Bell points to a surprising relationship between Everett's many-worlds idea and the de Broglie-Bohm pilot-wave: "the elimination of arbitrary and inessential elements from Everett's theory leads back to, and throws new light on, the concepts of de Broglie." p. 93
"... there are infinitely many different expansions ... corresponding to the infinitely many complete sets ... Is there then an additional multiplicity of universes... ? I think (I am not sure) the answer is no, and that Everett confines his interpretation to a particular expansion ... Everett's structure is based on an expansion in which instrument readings R ... are diagonalized. This preference ... is not dictated by the mathematical structure ... It is just added ... to make the model reflect human experience. The existence of such a preferred set of variables is one of the elements in the close correspondence between Everett's theory and de Broglie's -- where the positions of particles have a particular role." p. 96
"(1) Whereas Everett's special variables are the vaguely anthropocentric instrument readings, de Broglie's are related to an assumed microscopic structure of the world ....

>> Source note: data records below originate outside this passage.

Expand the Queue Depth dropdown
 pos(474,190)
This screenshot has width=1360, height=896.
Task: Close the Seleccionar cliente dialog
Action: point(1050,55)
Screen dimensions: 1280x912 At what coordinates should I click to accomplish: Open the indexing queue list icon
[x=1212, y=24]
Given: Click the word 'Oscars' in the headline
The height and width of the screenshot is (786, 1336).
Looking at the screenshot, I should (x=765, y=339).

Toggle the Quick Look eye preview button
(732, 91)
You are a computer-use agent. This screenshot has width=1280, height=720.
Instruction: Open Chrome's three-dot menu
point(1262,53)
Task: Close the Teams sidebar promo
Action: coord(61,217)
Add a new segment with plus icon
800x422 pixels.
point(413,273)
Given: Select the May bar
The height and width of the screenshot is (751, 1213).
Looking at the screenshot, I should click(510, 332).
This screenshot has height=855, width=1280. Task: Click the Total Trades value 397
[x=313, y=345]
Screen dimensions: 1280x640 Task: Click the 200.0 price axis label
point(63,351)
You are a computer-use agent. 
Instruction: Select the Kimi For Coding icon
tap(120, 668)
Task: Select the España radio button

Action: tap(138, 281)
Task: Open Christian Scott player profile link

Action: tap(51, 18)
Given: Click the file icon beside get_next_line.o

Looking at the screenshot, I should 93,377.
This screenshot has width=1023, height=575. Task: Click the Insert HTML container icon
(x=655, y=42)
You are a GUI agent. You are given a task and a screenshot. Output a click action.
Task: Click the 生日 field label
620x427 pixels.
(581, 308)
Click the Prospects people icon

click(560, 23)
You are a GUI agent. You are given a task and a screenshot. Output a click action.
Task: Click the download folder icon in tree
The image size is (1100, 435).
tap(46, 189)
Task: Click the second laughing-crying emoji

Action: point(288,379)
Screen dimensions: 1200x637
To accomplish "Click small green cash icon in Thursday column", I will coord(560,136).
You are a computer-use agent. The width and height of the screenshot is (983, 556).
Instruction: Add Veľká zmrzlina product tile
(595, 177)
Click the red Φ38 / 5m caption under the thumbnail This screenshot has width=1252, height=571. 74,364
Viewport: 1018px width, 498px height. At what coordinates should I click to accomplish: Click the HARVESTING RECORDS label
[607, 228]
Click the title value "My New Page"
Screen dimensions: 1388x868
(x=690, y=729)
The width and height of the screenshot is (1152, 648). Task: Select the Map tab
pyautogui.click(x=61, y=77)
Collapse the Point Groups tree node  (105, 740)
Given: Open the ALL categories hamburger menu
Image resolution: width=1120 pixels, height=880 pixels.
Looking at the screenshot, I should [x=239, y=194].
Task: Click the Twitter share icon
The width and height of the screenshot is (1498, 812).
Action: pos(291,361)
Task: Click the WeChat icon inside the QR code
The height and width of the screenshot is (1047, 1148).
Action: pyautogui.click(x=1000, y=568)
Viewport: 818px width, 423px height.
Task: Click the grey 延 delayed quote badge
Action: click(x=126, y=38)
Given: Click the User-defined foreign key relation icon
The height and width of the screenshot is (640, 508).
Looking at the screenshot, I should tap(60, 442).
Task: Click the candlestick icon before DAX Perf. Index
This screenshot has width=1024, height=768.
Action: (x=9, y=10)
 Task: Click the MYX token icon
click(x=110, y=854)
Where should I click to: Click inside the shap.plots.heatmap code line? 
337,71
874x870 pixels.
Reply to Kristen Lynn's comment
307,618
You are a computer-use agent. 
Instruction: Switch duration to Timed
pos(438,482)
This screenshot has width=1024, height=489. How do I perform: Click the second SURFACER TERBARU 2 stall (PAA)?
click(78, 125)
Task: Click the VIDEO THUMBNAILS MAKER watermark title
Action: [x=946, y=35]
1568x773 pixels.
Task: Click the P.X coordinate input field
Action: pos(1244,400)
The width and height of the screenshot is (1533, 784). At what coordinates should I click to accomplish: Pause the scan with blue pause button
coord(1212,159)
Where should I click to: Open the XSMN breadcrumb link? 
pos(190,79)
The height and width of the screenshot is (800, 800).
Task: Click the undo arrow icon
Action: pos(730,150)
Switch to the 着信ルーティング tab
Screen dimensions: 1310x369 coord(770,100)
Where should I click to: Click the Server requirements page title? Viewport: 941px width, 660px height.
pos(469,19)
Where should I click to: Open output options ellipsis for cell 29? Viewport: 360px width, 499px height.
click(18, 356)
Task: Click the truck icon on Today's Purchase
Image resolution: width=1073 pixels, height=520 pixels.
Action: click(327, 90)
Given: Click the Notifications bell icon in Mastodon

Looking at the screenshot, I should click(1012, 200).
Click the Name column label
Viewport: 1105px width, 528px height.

(2) Whereas Everett assumes that all configurations of his special variables are realized at any time, each in the appropriate branch universe, the de Broglie world has a particular configuration. I do not myself see that anything useful is achieved by the assumed existence of the other branches of which I am not aware. ...
(3) Whereas Everett makes no attempt, or only a half-hearted one, to link successive configurations of the world into continuous trajectories, de Broglie does just this in a perfectly deterministic way..." p. 98
De Broglie's "determinism" does not survive the extension from quantum to post-quantum mechanics because the "backactivity" from the sufficiently isolated classical "beable" to its attached pilot-wave introduces the qualitatively new feature of adaptive self-determination, or self-organization, which is non-computable in Penrose's sense. Even though the beable is isolated from random environmental decoherence enabling it to quantum compute, there are non-random secular changes from the I/0 sensory devices feeding information into the self-organizing sentient post-quantum feedback-control loop.
"Now these trajectories of de Broglie, innocent .... in configuration space, are really very peculiar as regards locality in ordinary three-space."